[Exercise data]

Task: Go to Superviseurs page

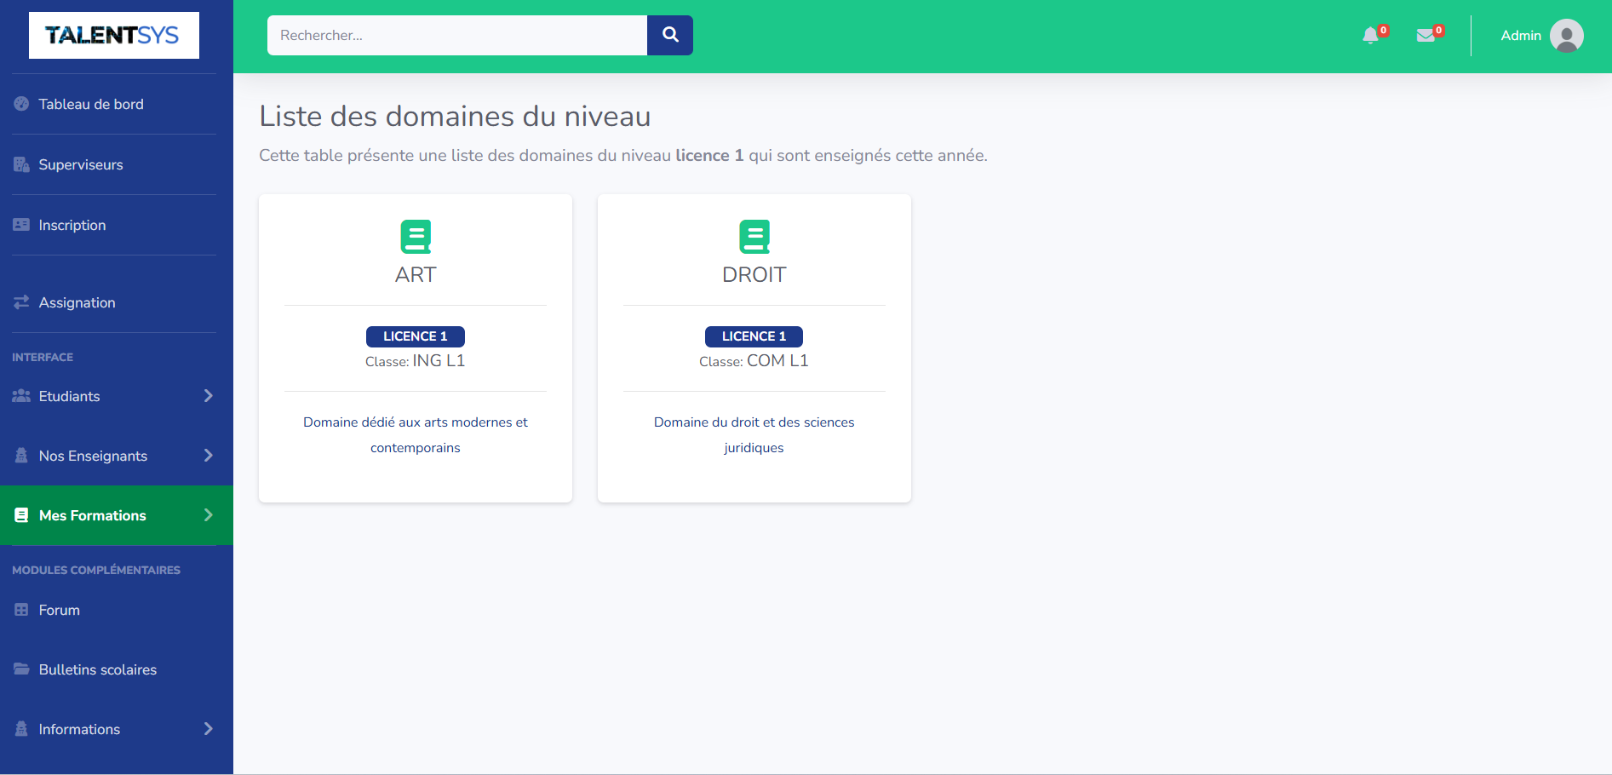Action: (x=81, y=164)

[/Exercise data]
[Exercise data]

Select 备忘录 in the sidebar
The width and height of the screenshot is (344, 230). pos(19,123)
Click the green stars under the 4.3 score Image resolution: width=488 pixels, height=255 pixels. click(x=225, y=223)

[/Exercise data]
[Exercise data]

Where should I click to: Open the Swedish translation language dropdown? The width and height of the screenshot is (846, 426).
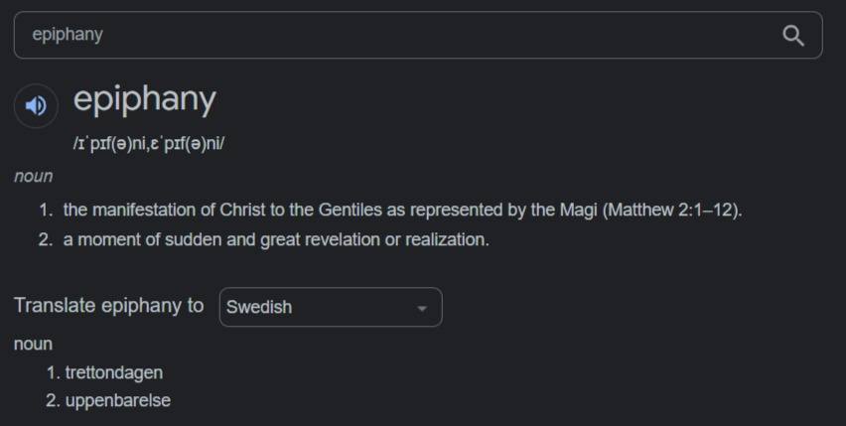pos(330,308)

[/Exercise data]

* **Exercise**
The lines to extract from the data above begin with the line containing "Select 备忘录 in the sidebar" and end with the line containing "Click the green". Extract them exactly, including both.

* **Your solution**
Select 备忘录 in the sidebar
The width and height of the screenshot is (344, 230). pos(19,123)
Click the green stars under the 4.3 score Image resolution: width=488 pixels, height=255 pixels. click(x=225, y=223)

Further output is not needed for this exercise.